--- 任务要求 1 ---
在关于 mongodbreader 未处理二进制列的原文中,代码注释说明 tempCol 为 null 时不能直接 continue,原因是什么?
--- 任务要求 2 ---
请从 mongodbreader 二进制列处理这段原文的最后一句之后接着写下去。

--- 原文 ---
---

目前版本中,在迁移MongoDB时,若列的类型为二进制,mongodbreader未做处理,源码src/main/java/com/alibaba/datax/plugin/reader/mongodbreader/MongoDBReader.java
if (tempCol == null) {
//continue; 这个不能直接continue会导致record到目的端错位
record.addColumn(new StringColumn(null));
}else if (tempCol instanceof Double) {
//TODO deal with Double.isNaN()
record.addColumn(new DoubleColumn((Double) tempCol));
} else if (tempCol instanceof Boolean) {
record.addColumn(new BoolColumn((Boolean) tempCol));
} else if (tempCol instanceof Date) {
record.addColumn(new DateColumn((Date) tempCol));
} else if (tempCol instanceof Integer) {
record.addColumn(new LongColumn((Integer) tempCol));
}else if (tempCol instanceof Long) {
record.addColumn(new LongColumn((Long) tempCol));
} else {
if(KeyConstant.isArrayType(column.getString(KeyConstant.COLUMN_TYPE))) {
String splitter = column.getString(KeyConstant.COLUMN_SPLITTER);
if(Strings.isNullOrEmpty(splitter)) {
throw DataXException.asDataXException(MongoDBReaderErrorCode.ILLEGAL_VALUE,
MongoDBReaderErrorCode.ILLEGAL_VALUE.getDescription());
} else {
ArrayList array = (ArrayList)tempCol;
String tempArrayStr = Joiner.on(splitter).join(array);
record.addColumn(new StringColumn(tempArrayStr));
}
} else {
record.addColumn(new StringColumn(tempCol.toString()));
}
}
修改为:
if (tempCol == null) {
//continue; 这个不能直接continue会导致record到目的端错位
record.addColumn(new StringColumn(null));
}else if (tempCol instanceof Double) {
//TODO deal with Double.isNaN()

---

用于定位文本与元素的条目

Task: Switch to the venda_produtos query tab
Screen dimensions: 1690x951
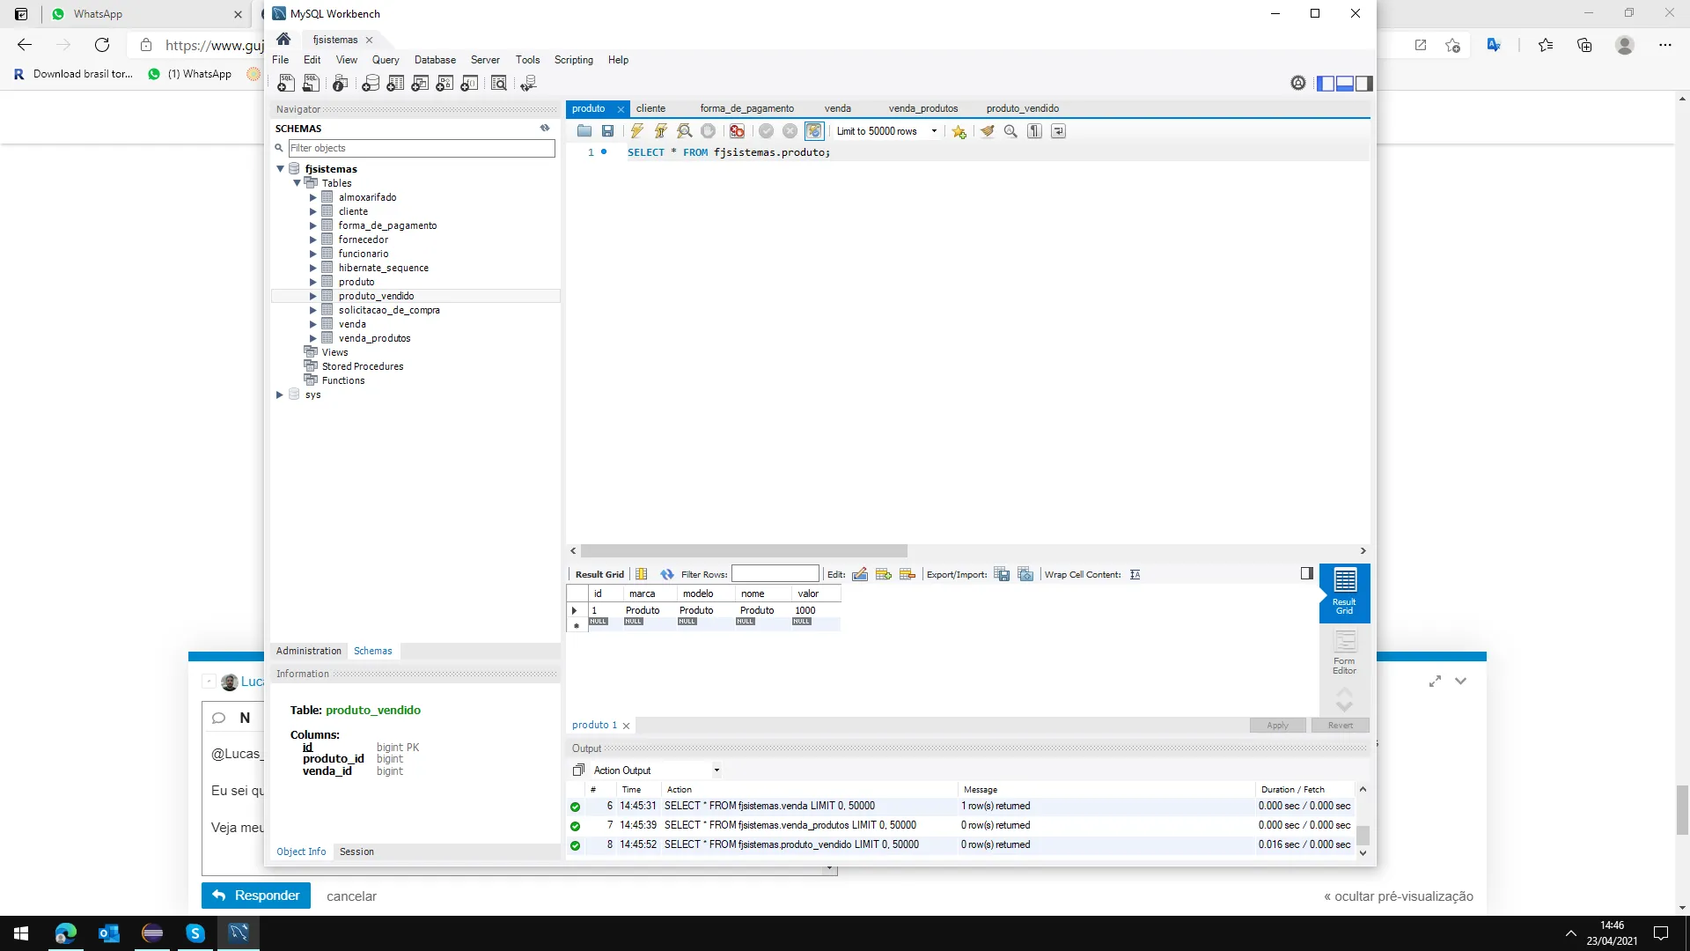Action: coord(922,108)
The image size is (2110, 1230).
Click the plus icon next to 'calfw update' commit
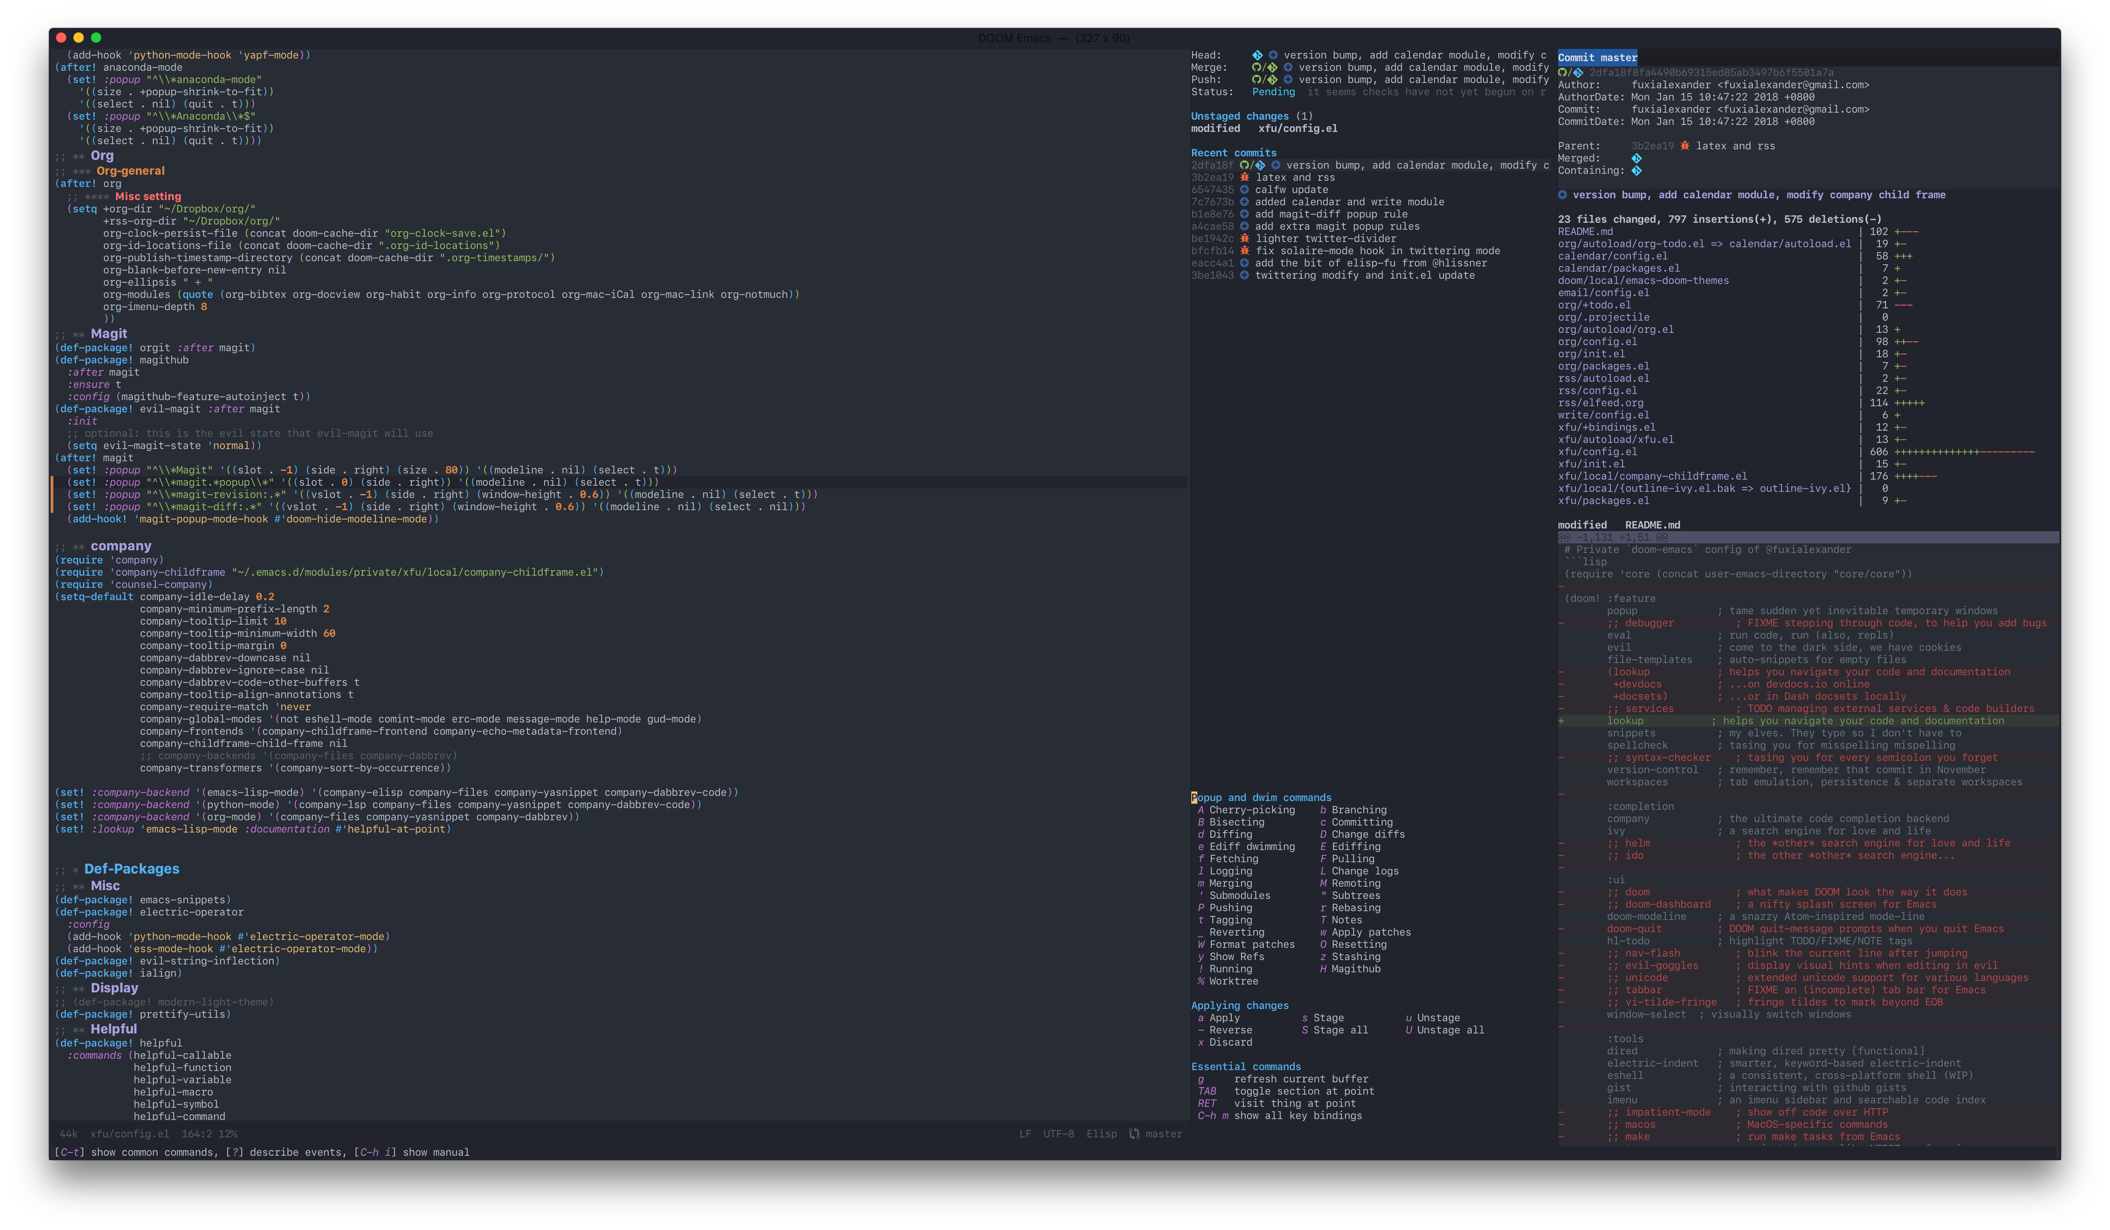click(1245, 189)
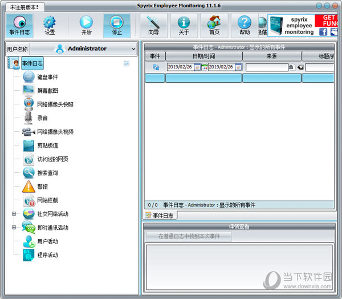Screen dimensions: 342x299
Task: Click the 开始 start monitoring button
Action: pos(86,26)
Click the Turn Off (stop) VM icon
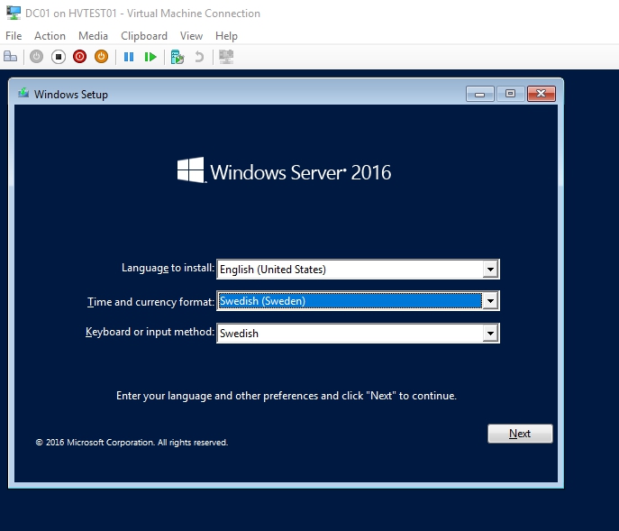The width and height of the screenshot is (619, 531). tap(58, 57)
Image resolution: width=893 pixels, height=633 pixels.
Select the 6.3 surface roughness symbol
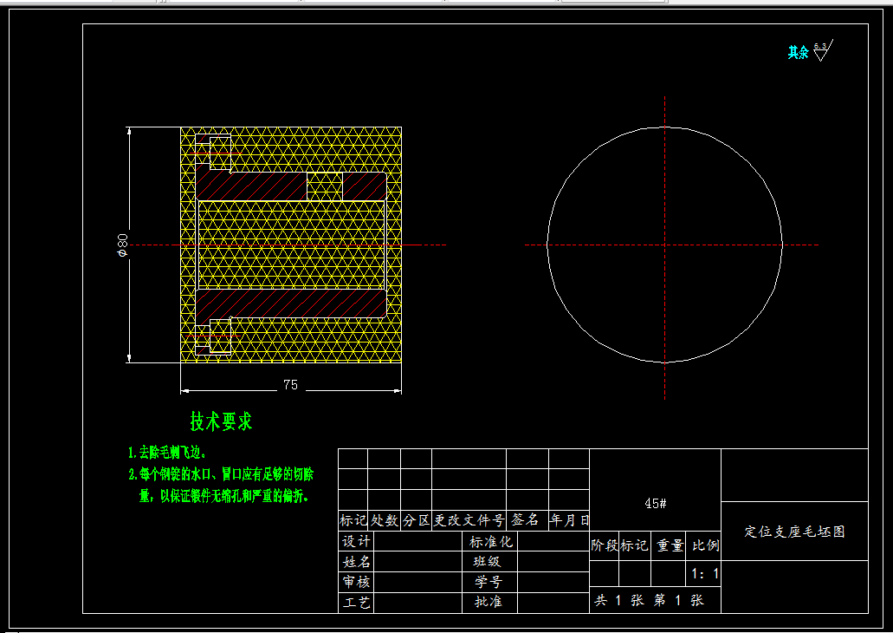tap(822, 51)
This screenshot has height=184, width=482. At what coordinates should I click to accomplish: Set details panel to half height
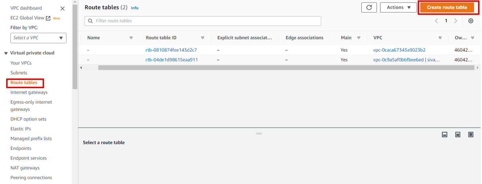(458, 134)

---

--- 参考答案 1 ---
直接 continue 会导致 record 到目的端错位。

--- 参考答案 2 ---
record.addColumn(new DoubleColumn((Double) tempCol));
} else if (tempCol instanceof Boolean) {
record.addColumn(new BoolColumn((Boolean) tempCol));
} else if (tempCol instanceof Date) {
record.addColumn(new DateColumn((Date) tempCol));
} else if (tempCol instanceof Integer) {
record.addColumn(new LongColumn((Integer) tempCol));
}else if (tempCol instanceof Long) {
record.addColumn(new LongColumn((Long) tempCol));
} else if (tempCol instanceof Binary) {
// 处理 MongoDB 的 Binary 类型数据
Binary binaryData = (Binary) tempCol;
byte[] binaryBytes = binaryData.getData();
// 将字节数组添加到 DataX 中的二进制列
record.addColumn(new BytesColumn(binaryBytes));
} else {
if(KeyConstant.isArrayType(column.getString(KeyConstant.COLUMN_TYPE))) {
String splitter = column.getString(KeyConstant.COLUMN_SPLITTER);
if(Strings.isNullOrEmpty(splitter)) {
throw DataXException.asDataXException(MongoDBReaderErrorCode.ILLEGAL_VALUE,
MongoDBReaderErrorCode.ILLEGAL_VALUE.getDescription());
} else {
ArrayList array = (ArrayList)tempCol;
String tempArrayStr = Joiner.on(splitter).join(array);
record.addColumn(new StringColumn(tempArrayStr));
}
} else {
record.addColumn(new StringColumn(tempCol.toString()));
}
}
编写job脚本:1.json
{
"job": {
"content": [
{
"reader": {
"name": "mongodbreader",
"parameter": {
"address": ["ip1:27017"],
"collectionName": "data",
"column": [
{
"name": "_id",
"type": "long"
},
{
"name": "fileContent",
"type": "bytes"
}
],
"dbName": "monitor",
"userName": "root",
"userPassword": "123456",
"query": {
"_id": {
"$lt": 21
}
}
}
},
"writer": {
"name": "mongodbwriter",
"parameter": {
"address": ["ip2:27017"],
"collectionName": "data",
"column": [
{
"name": "_id",
"type": "long"
},
{
"name": "fileContent",
"type": "bytes"
}
],
"writeMode": {
"isReplace": "true",
"replaceKey": "_id"
}
"dbName": "test",
"userName": "root",
"userPassword": "123456",
}
}
}
],
"setting": {
"speed": {
"channel": "2"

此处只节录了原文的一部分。